Le gouvernement français prévoit que la contribution différentielle sur les plus hauts revenus (CDHR) ne rapportera que 650 millions d'euros en 2026, contre 1,65 milliard d'euros prévu initialement, selon des sources proches de la ministre des Comptes publics Amélie de Montchalin, comme rapporté par Le Monde.
Introduite en 2025, cette taxe impose un taux minimum de 20% pour les ménages ayant des revenus annuels dépassant 250.000 euros pour un célibataire et 500.000 euros pour un couple.
Elle a été initialement conçue par le gouvernement de Michel Barnier, avant d'être adoptée dans le budget de son successeur François Bayrou en février 2025. Cependant, l'année précédente, la CDHR n’a généré que 400 millions d'euros, un montant bien inférieur aux 1,9 milliard d'euros escompté, selon Le Monde.
De "nouveaux mécanismes d'optimisation" en jeu
Les contribuables frappés par cette taxe ont dû "anticiper leurs versements de dividendes" avant la fin d’année 2024, adoptant ainsi une stratégies d'évitement fiscal, a indiqué l’entourage de la ministre, sans toutefois dévoiler le montant final perçu.
Pour l'année 2026, les prévisions restent pessimistes ; les recettes sont revues à la baisse, passant de l'objectif initial de 1,65 milliard d'euros à 650 millions d'euros.

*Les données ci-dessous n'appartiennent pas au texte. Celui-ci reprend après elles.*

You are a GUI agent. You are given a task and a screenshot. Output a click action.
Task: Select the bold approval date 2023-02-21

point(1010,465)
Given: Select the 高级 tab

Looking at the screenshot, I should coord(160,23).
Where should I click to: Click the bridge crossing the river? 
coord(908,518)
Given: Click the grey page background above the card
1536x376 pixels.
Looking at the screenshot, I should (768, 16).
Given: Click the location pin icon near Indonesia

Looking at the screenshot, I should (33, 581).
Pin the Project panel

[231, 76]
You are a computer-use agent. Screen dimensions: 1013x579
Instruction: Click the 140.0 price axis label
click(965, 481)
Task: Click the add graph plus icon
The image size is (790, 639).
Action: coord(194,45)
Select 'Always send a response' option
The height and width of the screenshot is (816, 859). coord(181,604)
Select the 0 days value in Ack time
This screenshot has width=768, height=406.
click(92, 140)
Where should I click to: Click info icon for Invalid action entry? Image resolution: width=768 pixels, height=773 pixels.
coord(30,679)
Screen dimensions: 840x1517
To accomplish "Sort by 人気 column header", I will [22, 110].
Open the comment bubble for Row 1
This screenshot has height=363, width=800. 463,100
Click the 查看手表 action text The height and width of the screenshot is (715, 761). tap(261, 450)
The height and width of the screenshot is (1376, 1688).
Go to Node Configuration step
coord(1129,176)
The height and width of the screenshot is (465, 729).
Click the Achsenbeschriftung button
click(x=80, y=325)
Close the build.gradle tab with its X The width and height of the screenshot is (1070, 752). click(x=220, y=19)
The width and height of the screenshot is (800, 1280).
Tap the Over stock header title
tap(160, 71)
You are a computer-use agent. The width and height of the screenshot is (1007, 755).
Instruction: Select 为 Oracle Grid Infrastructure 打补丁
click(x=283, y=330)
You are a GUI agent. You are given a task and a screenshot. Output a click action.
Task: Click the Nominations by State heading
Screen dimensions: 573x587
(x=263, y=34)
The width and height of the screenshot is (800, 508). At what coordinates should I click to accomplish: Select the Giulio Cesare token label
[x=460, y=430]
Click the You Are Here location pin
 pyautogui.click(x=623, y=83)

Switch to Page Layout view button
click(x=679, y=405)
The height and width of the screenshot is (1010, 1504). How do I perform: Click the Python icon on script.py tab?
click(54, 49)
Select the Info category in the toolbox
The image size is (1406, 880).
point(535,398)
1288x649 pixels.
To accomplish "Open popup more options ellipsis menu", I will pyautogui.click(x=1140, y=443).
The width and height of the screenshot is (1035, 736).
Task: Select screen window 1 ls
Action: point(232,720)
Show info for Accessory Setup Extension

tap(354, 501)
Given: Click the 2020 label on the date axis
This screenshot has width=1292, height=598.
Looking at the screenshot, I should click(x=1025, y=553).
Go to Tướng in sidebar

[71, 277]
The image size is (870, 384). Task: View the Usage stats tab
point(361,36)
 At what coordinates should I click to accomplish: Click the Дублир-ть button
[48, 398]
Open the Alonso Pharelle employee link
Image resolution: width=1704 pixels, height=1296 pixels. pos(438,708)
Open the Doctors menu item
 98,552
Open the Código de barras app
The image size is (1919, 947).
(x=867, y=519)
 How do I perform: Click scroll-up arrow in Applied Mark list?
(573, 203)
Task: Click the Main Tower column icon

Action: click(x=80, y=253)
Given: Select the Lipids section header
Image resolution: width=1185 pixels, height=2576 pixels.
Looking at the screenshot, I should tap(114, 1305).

La mise en place de "nouveaux mécanismes d'optimisation" ainsi que le mode particulier de paiement de la taxe, qui exige un acompte de 95% du total dû, ont incité le gouvernement à faire preuve de prudence, a précisé l'entourage d'Amélie de Montchalin. Une réévaluation de cette estimation est attendue à l'été 2026, suite à l'analyse des déclarations de revenus au printemps.
La taxe sera prolongée jusqu'à ce que le déficit passe sous la barre des 3%, conformément à un amendement adopté par le gouvernement, à propos du budget, sur lequel il a engagé sa responsabilité via le 49.3.